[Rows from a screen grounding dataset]

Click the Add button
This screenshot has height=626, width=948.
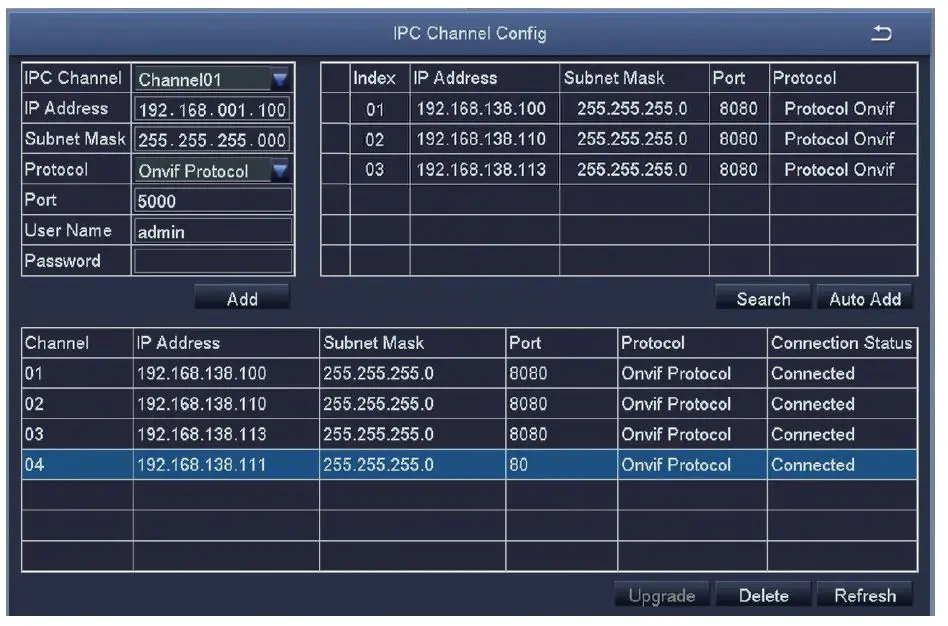pyautogui.click(x=243, y=297)
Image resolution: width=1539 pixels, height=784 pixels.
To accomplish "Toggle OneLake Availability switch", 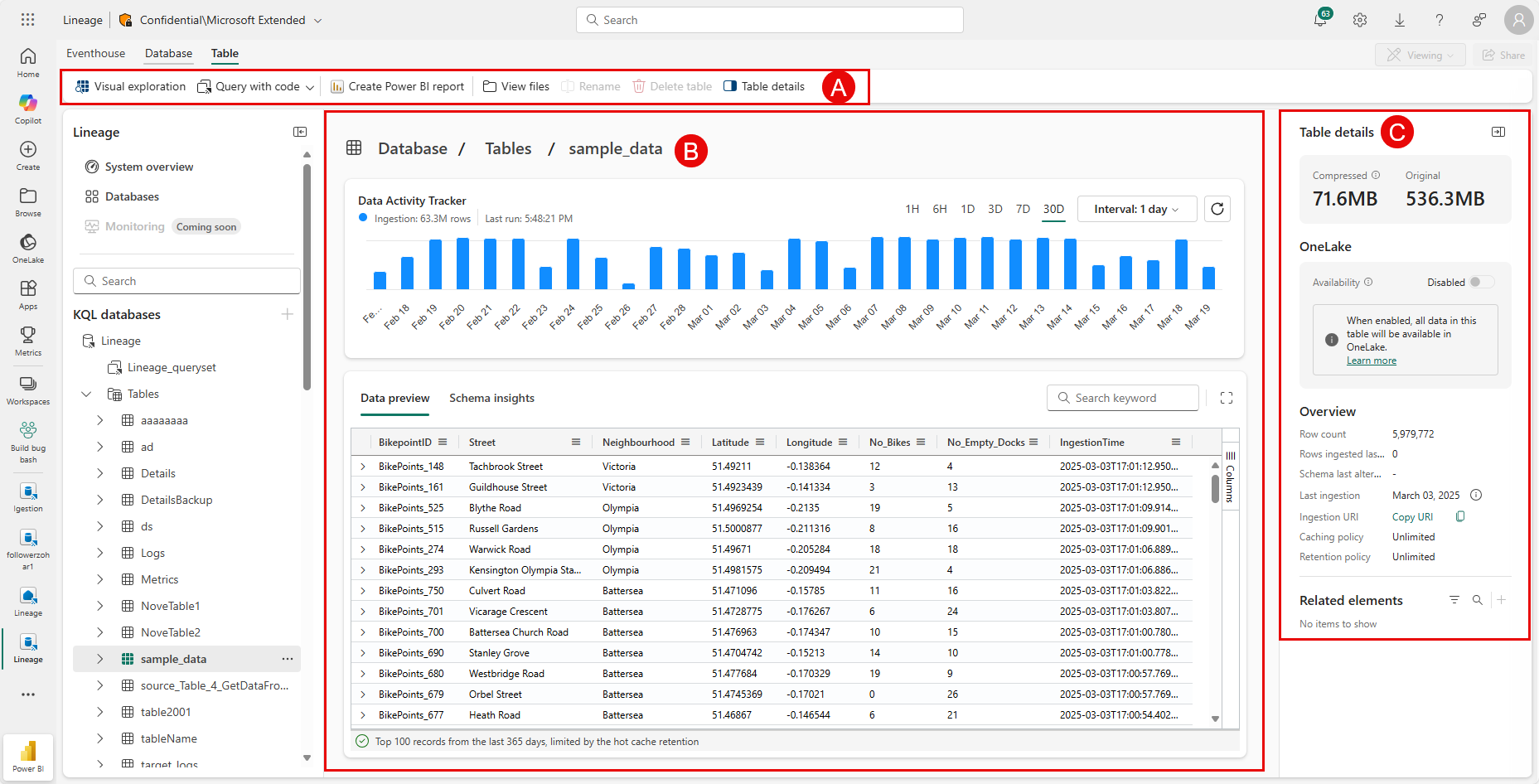I will coord(1480,283).
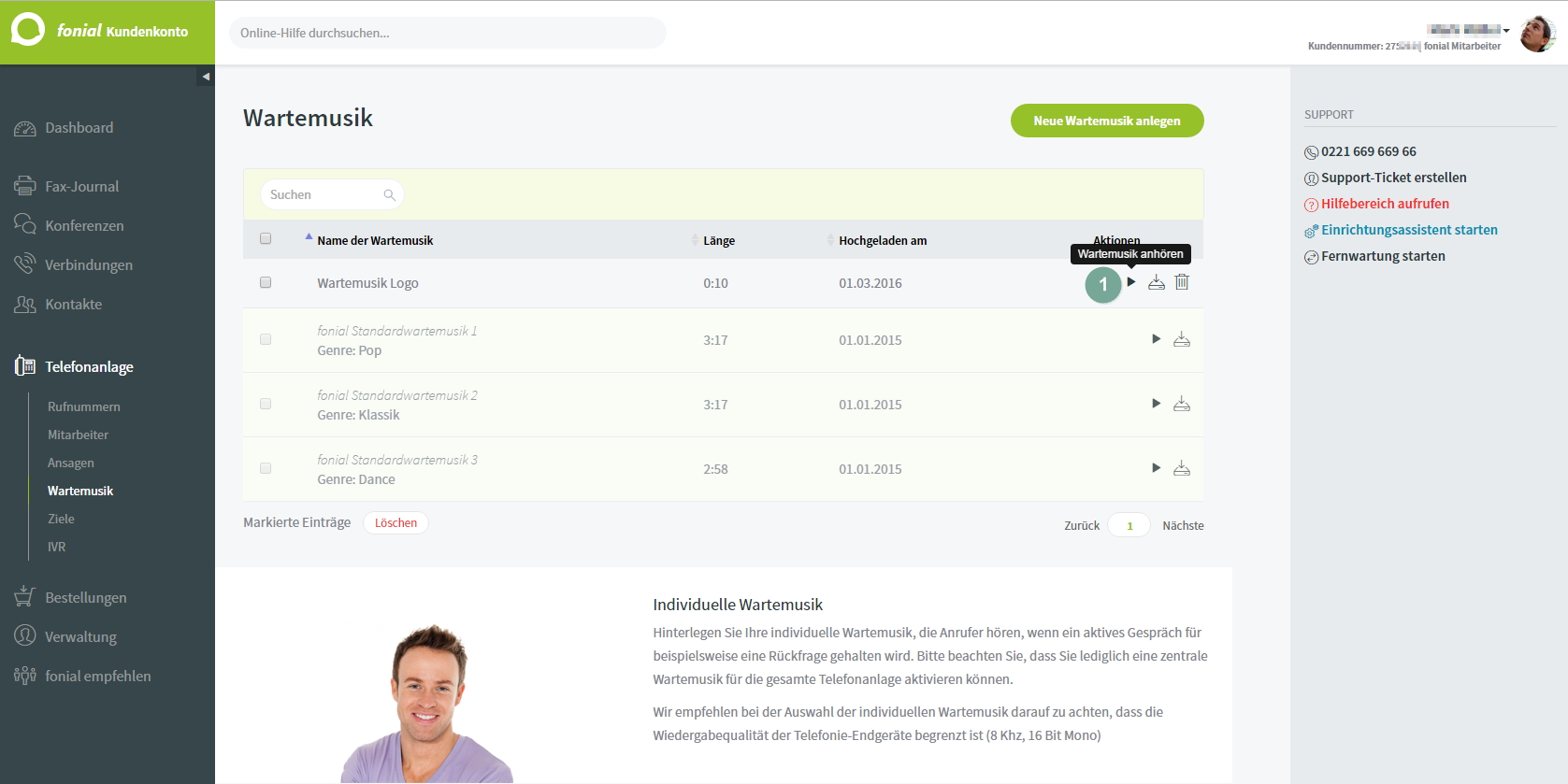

■ **EXERCISE BRIEF**:
Please show every line in the entries above that contains the word "width".

■ **FULL ANSWER**:
This screenshot has height=626, width=948.
Image resolution: width=1539 pixels, height=784 pixels.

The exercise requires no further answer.